Photo by sgcreative on Unsplash

With over 200 million monthly active users, the streaming behemoth Spotify has transformed the way we listen to music forever. Merely opening the app gives you access to more than 40 million tracks with the click of a button. If you never stopped listening, it would take you more than two lifetimes to go through the entire Spotify database in one go.

Despite this incredible amount of freely available music, users often prefer repeatedly listening to a small selection of their favourites. Some people get stuck in a specific genre or a handful of artists, never to venture into the musical unknown. For these users, as well as for the musically adventurous among us, Spotify delivers a compelling solution called Discover Weekly.

Every Monday, Discover Weekly gifts 200 million Spotify users with a playlist of thirty songs they’ve never heard before. If you’re at least as old as I am, you may remember that music-passionate friend who burned you personalised CDs, encouraging you to ‘Take it! You’ll love the perfect balance of Flemish counterpoint music’ (Yes, that’s a thing). Discover Weekly has come to be that friend, just in silico. What’s great about this service is that, like your childhood friend, it knows your musical taste so well that it can make fairly accurate guesses about what you may like. But how does this seemingly psychic magic happen?

Enter the world of recommendation systems. A recommendation system is an algorithm which tries to predict the rating or preference a user would give to an item, like a song or movie. Leveraging this information, the system suggests a number of further items the user may enjoy. Recommendation systems are used across many types of media. The last time you watched Netflix or bought a book on Amazon, you may recall being gently offered to watch other movies or buy other books. The basic technology that powers recommendation systems is largely the same, regardless of the specific domain of application (like movies, books or films).

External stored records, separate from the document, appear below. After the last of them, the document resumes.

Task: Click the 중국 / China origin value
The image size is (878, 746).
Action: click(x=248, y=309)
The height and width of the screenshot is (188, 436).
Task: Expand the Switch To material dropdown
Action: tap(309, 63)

How Spotify’s Discover Weekly works

Spotify’s Discover Weekly recommendation model isn’t a revolutionary one. Instead, it’s a combination of a number of effective recommendation techniques previously used by other industry players. This has led to a uniquely powerful music recommendation engine, mainly based on three recommendation models:

  1. Collaborative filtering consists of collecting and analysing users’ behaviours;
  2. Content-based filtering looks at the descriptions of songs and artists;
  3. Audio features are extracted from the raw audio through machine learning.
The Spotify music recommendation framework

Let’s delve into these three models in more detail.

Collaborative filtering

This is what Spotify has traditionally relied upon. With collaborative filtering, recommendations are outsourced to the users. Listening behaviours are analysed and used as a way to predict users’ preferences. The underlying idea is that people who listen to similar music likely have similar musical tastes. Conversely, if the same group of like-minded people listens to two different songs, they’re probably similar. This information can be leveraged to suggest songs you’ve never heard before.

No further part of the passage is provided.